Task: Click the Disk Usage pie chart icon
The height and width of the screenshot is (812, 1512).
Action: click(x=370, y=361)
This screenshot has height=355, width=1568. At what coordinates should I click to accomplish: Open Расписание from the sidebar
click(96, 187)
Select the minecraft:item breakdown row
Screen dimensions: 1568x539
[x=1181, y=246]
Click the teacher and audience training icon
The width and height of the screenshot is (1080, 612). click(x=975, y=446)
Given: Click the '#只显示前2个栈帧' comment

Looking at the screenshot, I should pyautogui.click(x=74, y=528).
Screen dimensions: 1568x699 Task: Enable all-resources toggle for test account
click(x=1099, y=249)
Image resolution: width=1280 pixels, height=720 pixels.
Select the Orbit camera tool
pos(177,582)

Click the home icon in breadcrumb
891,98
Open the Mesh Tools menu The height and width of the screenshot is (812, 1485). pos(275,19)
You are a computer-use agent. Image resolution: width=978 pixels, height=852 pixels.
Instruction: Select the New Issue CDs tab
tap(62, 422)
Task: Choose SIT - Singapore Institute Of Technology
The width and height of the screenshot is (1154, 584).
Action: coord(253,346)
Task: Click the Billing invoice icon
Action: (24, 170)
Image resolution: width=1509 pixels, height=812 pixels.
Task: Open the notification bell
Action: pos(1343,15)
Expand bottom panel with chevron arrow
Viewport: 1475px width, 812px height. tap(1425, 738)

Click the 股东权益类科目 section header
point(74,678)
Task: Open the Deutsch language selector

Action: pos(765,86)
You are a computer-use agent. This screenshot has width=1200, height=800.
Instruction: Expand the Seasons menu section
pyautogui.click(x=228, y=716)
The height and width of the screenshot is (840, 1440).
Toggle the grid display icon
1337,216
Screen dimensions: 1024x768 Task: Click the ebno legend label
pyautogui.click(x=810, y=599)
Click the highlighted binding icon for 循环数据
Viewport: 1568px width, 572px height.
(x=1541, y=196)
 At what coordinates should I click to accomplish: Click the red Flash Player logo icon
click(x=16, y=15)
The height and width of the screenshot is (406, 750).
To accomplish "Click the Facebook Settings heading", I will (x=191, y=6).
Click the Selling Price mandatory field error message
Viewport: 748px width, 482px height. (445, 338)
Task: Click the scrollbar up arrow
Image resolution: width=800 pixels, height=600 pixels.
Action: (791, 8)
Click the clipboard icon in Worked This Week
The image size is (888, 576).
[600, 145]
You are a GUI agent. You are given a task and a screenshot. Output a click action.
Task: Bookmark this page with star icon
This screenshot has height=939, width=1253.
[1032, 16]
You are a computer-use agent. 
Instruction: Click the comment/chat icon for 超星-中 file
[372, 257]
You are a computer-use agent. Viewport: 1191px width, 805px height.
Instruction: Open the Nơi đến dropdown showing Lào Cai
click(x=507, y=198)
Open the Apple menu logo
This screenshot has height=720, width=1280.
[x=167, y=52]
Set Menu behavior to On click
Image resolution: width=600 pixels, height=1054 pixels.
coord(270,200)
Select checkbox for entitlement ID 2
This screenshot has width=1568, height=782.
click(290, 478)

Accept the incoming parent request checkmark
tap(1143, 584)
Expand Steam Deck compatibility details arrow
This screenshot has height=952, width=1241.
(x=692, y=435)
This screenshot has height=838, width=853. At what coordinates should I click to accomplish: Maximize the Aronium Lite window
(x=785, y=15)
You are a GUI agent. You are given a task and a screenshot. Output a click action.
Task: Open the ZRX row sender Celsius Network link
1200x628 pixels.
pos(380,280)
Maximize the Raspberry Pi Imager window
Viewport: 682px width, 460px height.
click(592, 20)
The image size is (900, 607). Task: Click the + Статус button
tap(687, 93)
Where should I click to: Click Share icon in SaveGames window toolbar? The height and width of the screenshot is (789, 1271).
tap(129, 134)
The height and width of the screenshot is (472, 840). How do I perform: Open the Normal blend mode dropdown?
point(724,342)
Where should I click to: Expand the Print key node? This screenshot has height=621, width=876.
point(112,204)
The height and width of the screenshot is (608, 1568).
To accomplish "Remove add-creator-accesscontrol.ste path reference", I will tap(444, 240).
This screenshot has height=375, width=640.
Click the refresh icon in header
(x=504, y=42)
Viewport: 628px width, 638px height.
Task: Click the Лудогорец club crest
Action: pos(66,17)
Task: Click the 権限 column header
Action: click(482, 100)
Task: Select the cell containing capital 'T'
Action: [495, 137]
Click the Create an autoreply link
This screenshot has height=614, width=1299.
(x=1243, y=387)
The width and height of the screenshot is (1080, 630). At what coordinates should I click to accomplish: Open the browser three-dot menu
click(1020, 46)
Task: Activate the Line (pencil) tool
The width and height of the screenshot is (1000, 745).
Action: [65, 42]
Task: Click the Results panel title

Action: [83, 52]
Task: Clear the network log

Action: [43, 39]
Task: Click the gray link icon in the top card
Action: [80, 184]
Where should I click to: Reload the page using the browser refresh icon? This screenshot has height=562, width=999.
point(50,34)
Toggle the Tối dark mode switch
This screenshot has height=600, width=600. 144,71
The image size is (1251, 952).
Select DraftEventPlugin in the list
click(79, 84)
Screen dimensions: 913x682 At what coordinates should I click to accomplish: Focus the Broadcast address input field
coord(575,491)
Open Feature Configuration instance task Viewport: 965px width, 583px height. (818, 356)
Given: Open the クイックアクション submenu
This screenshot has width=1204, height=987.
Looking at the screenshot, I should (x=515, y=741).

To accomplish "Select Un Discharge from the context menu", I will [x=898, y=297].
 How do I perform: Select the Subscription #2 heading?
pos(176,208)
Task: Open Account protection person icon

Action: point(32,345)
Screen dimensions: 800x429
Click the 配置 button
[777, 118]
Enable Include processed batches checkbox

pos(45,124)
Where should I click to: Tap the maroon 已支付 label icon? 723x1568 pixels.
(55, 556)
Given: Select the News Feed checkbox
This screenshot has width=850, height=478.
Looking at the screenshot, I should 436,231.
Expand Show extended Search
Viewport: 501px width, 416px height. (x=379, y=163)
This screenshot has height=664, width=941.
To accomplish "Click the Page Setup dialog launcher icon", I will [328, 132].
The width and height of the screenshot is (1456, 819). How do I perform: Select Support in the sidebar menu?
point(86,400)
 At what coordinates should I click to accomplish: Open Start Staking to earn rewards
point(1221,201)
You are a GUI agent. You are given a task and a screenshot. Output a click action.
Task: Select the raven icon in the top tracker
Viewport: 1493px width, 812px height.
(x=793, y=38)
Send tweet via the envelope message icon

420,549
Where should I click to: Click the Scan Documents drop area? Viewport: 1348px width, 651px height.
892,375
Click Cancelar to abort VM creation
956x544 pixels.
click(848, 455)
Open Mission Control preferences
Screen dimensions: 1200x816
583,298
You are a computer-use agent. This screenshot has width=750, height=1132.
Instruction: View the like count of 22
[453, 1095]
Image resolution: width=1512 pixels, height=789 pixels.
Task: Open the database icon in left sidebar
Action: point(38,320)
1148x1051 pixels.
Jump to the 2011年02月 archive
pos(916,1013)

## AUFGABENSTELLUNG
Schreibe die Zeilen oben neu und setze überall „Goal“ an die Stelle von „Instruction“. Alles andere bleibt unverändert.

## MUSTERLÖSUNG
Task: Click the Disk Usage pie chart icon
The height and width of the screenshot is (812, 1512).
Action: click(x=370, y=361)
This screenshot has height=355, width=1568. At what coordinates should I click to accomplish: Open Расписание from the sidebar
click(96, 187)
Select the minecraft:item breakdown row
Screen dimensions: 1568x539
[x=1181, y=246]
Click the teacher and audience training icon
The width and height of the screenshot is (1080, 612). click(x=975, y=446)
Given: Click the '#只显示前2个栈帧' comment

Looking at the screenshot, I should pyautogui.click(x=74, y=528).
Screen dimensions: 1568x699 Task: Enable all-resources toggle for test account
click(x=1099, y=249)
Image resolution: width=1280 pixels, height=720 pixels.
Select the Orbit camera tool
pos(177,582)

Click the home icon in breadcrumb
891,98
Open the Mesh Tools menu The height and width of the screenshot is (812, 1485). pos(275,19)
You are a computer-use agent. Image resolution: width=978 pixels, height=852 pixels.
Goal: Select the New Issue CDs tab
tap(62, 422)
Task: Choose SIT - Singapore Institute Of Technology
The width and height of the screenshot is (1154, 584).
Action: coord(253,346)
Task: Click the Billing invoice icon
Action: (24, 170)
Image resolution: width=1509 pixels, height=812 pixels.
Task: Open the notification bell
Action: pos(1343,15)
Expand bottom panel with chevron arrow
Viewport: 1475px width, 812px height. tap(1425, 738)

Click the 股东权益类科目 section header
point(74,678)
Task: Open the Deutsch language selector

Action: pos(765,86)
You are a computer-use agent. This screenshot has width=1200, height=800.
Goal: Expand the Seasons menu section
pyautogui.click(x=228, y=716)
The height and width of the screenshot is (840, 1440).
Toggle the grid display icon
1337,216
Screen dimensions: 1024x768 Task: Click the ebno legend label
pyautogui.click(x=810, y=599)
Click the highlighted binding icon for 循环数据
Viewport: 1568px width, 572px height.
(x=1541, y=196)
 At what coordinates should I click to accomplish: Click the red Flash Player logo icon
click(x=16, y=15)
The height and width of the screenshot is (406, 750).
To accomplish "Click the Facebook Settings heading", I will (x=191, y=6).
Click the Selling Price mandatory field error message
Viewport: 748px width, 482px height. (445, 338)
Task: Click the scrollbar up arrow
Image resolution: width=800 pixels, height=600 pixels.
Action: (791, 8)
Click the clipboard icon in Worked This Week
The image size is (888, 576).
[600, 145]
You are a GUI agent. You are given a task and a screenshot. Output a click action.
Task: Bookmark this page with star icon
This screenshot has height=939, width=1253.
[1032, 16]
You are a computer-use agent. 
Goal: Click the comment/chat icon for 超星-中 file
[372, 257]
You are a computer-use agent. Viewport: 1191px width, 805px height.
Goal: Open the Nơi đến dropdown showing Lào Cai
click(x=507, y=198)
Open the Apple menu logo
This screenshot has height=720, width=1280.
[x=167, y=52]
Set Menu behavior to On click
Image resolution: width=600 pixels, height=1054 pixels.
coord(270,200)
Select checkbox for entitlement ID 2
This screenshot has width=1568, height=782.
click(290, 478)

Accept the incoming parent request checkmark
tap(1143, 584)
Expand Steam Deck compatibility details arrow
This screenshot has height=952, width=1241.
(x=692, y=435)
This screenshot has height=838, width=853. At what coordinates should I click to accomplish: Maximize the Aronium Lite window
(x=785, y=15)
You are a GUI agent. You are given a task and a screenshot. Output a click action.
Task: Open the ZRX row sender Celsius Network link
1200x628 pixels.
pos(380,280)
Maximize the Raspberry Pi Imager window
Viewport: 682px width, 460px height.
click(592, 20)
The image size is (900, 607). Task: Click the + Статус button
tap(687, 93)
Where should I click to: Click Share icon in SaveGames window toolbar? The height and width of the screenshot is (789, 1271).
tap(129, 134)
The height and width of the screenshot is (472, 840). How do I perform: Open the Normal blend mode dropdown?
point(724,342)
Where should I click to: Expand the Print key node? This screenshot has height=621, width=876.
point(112,204)
The height and width of the screenshot is (608, 1568).
To accomplish "Remove add-creator-accesscontrol.ste path reference", I will tap(444, 240).
This screenshot has height=375, width=640.
Click the refresh icon in header
(x=504, y=42)
Viewport: 628px width, 638px height.
Task: Click the Лудогорец club crest
Action: pos(66,17)
Task: Click the 権限 column header
Action: click(482, 100)
Task: Select the cell containing capital 'T'
Action: [495, 137]
Click the Create an autoreply link
This screenshot has height=614, width=1299.
(x=1243, y=387)
The width and height of the screenshot is (1080, 630). At what coordinates should I click to accomplish: Open the browser three-dot menu
click(1020, 46)
Task: Activate the Line (pencil) tool
The width and height of the screenshot is (1000, 745).
Action: [65, 42]
Task: Click the Results panel title

Action: [83, 52]
Task: Clear the network log

Action: [43, 39]
Task: Click the gray link icon in the top card
Action: [80, 184]
Where should I click to: Reload the page using the browser refresh icon? This screenshot has height=562, width=999.
point(50,34)
Toggle the Tối dark mode switch
This screenshot has height=600, width=600. 144,71
The image size is (1251, 952).
Select DraftEventPlugin in the list
click(79, 84)
Screen dimensions: 913x682 At what coordinates should I click to accomplish: Focus the Broadcast address input field
coord(575,491)
Open Feature Configuration instance task Viewport: 965px width, 583px height. (818, 356)
Given: Open the クイックアクション submenu
This screenshot has width=1204, height=987.
Looking at the screenshot, I should (x=515, y=741).

To accomplish "Select Un Discharge from the context menu", I will [x=898, y=297].
 How do I perform: Select the Subscription #2 heading?
pos(176,208)
Task: Open Account protection person icon

Action: point(32,345)
Screen dimensions: 800x429
Click the 配置 button
[777, 118]
Enable Include processed batches checkbox

pos(45,124)
Where should I click to: Tap the maroon 已支付 label icon? 723x1568 pixels.
(55, 556)
Given: Select the News Feed checkbox
This screenshot has width=850, height=478.
Looking at the screenshot, I should 436,231.
Expand Show extended Search
Viewport: 501px width, 416px height. (x=379, y=163)
This screenshot has height=664, width=941.
To accomplish "Click the Page Setup dialog launcher icon", I will [328, 132].
The width and height of the screenshot is (1456, 819). How do I perform: Select Support in the sidebar menu?
point(86,400)
 At what coordinates should I click to accomplish: Open Start Staking to earn rewards
point(1221,201)
You are a GUI agent. You are given a task and a screenshot. Output a click action.
Task: Select the raven icon in the top tracker
Viewport: 1493px width, 812px height.
(x=793, y=38)
Send tweet via the envelope message icon

420,549
Where should I click to: Click the Scan Documents drop area? Viewport: 1348px width, 651px height.
892,375
Click Cancelar to abort VM creation
956x544 pixels.
click(848, 455)
Open Mission Control preferences
Screen dimensions: 1200x816
583,298
You are a computer-use agent. This screenshot has width=750, height=1132.
Goal: View the like count of 22
[453, 1095]
Image resolution: width=1512 pixels, height=789 pixels.
Task: Open the database icon in left sidebar
Action: point(38,320)
1148x1051 pixels.
Jump to the 2011年02月 archive
pos(916,1013)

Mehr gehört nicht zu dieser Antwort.